#### Source passage
--------------------------------------------------

Let’s Talk Acoustics
If you were to search the definition of sound masking, you would find this: the process of adding background noise to reduce noise distractions, protect speech privacy and increase office comfort. With open offices rapidly becoming the new norm, sound masking for open spaces is a MUST. Our office even uses this technology in conjunction with acoustic furniture. Originally created for call centers, sound masking can now benefit office spaces, hospitals, banks, military facilities and more.
While it might sound counter-intuitive to add more noise to an already noisy space, it makes perfect sense when we break it down. We’ve all experienced the constant murmur in a bustling restaurant or the buzz of an airplane engine. It’s the same idea here, and conversations are a perfect example. Unless one conversation is exceptionally loud, we aren’t going to be able to pick apart one from the other- therefore creating white noise. Nonetheless, conversations are really only distracting when you can make out what people are saying, which happens daily in offices. If sound is emitted at the same frequency of most conversations, it can make them impossible to understand, therefore reducing the chance distraction. Sound masking can only help reduce office noise by so much. However, when it’s used in conjunction with other things, the results can help a great deal. With the growing popularity of open offices, there is increased demand for acoustic pieces that don’t necessarily scream “sound absorption”.
Trendy pieces that can blend with different office styles are a must. As hard surfaces don’t do much for acoustics, sound-absorbing pieces are a must for any space accommodating more than a couple of people. The increase in demand for this has resulted in trendy pieces that will not sacrifice the design of a space. When we look at manufacturers like BuzziSpace, we see that adding acoustic pieces can be as simple as using acoustic wallpaper. In the very first image for example, the seating is made for sound absorption and privacy, but did you notice the wallpaper in the background? Yes, we can agree it’s stylish, but would you have guessed it’s engineers for sound absorption too?
We are currently experiencing a time where the power of auditory experience is being recognized in more ways than we’ve ever seen before. YouTube and Spotify are flooded with hundreds of new podcasts and ASMR videos weekly. Brands are harnessing audio to reach consumers in new ways. So, what does this mean for the workplace? As open offices become more common, the desire for quiet and the ability to focus in a not-so-quiet workspace continues to grow. Phone booths are the new norm, and spaces that can provide a sense of calm and foster focus work.

--------------------------------------------------

#### Information provided
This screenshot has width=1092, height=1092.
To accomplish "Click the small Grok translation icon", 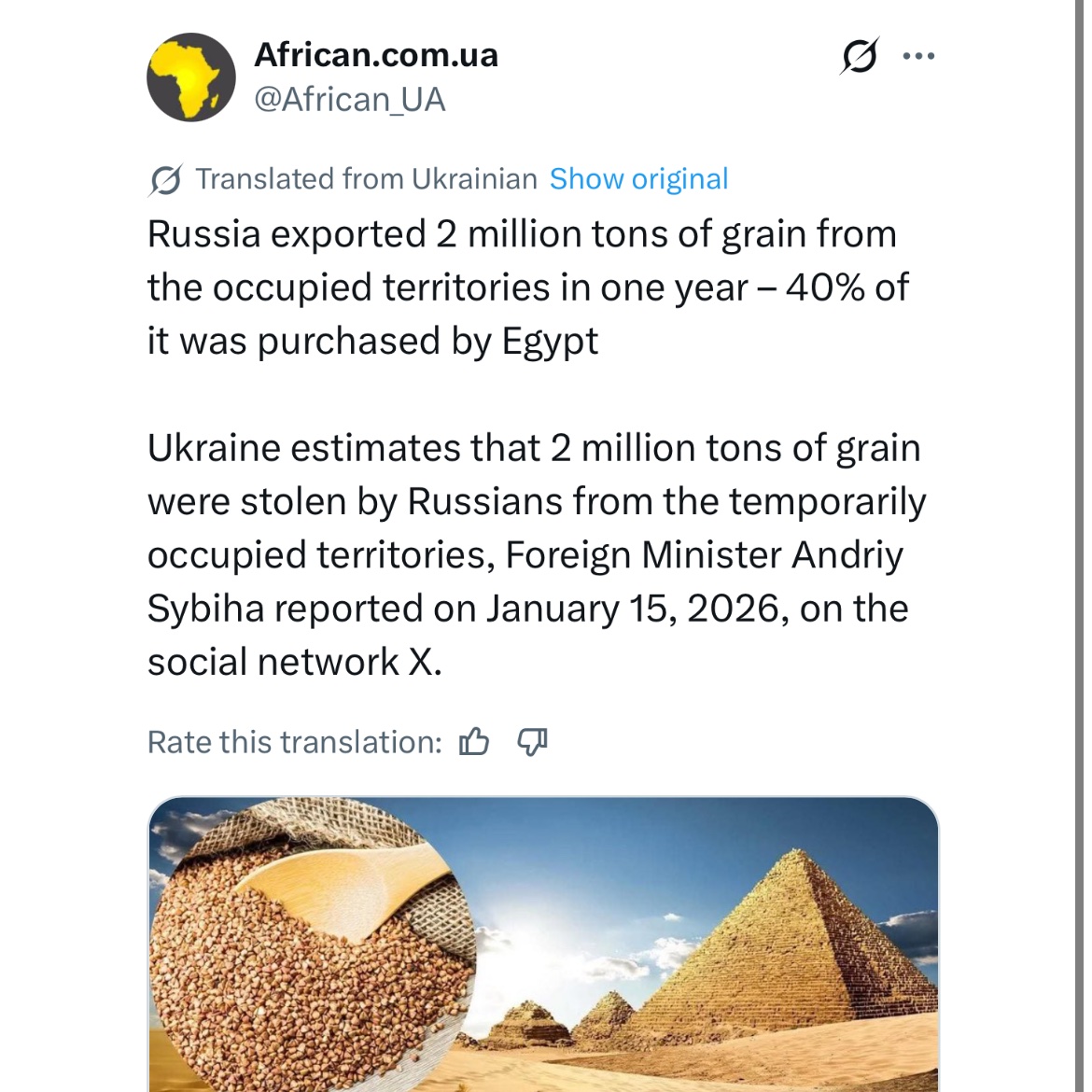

--------------------------------------------------

Restate the office acoustics passage from "We are currently" up to and including "foster focus work.", changing "Phone booths" to "Quiet pods".

#### Solved exercise
We are currently experiencing a time where the power of auditory experience is being recognized in more ways than we’ve ever seen before. YouTube and Spotify are flooded with hundreds of new podcasts and ASMR videos weekly. Brands are harnessing audio to reach consumers in new ways. So, what does this mean for the workplace? As open offices become more common, the desire for quiet and the ability to focus in a not-so-quiet workspace continues to grow. Quiet pods are the new norm, and spaces that can provide a sense of calm and foster focus work.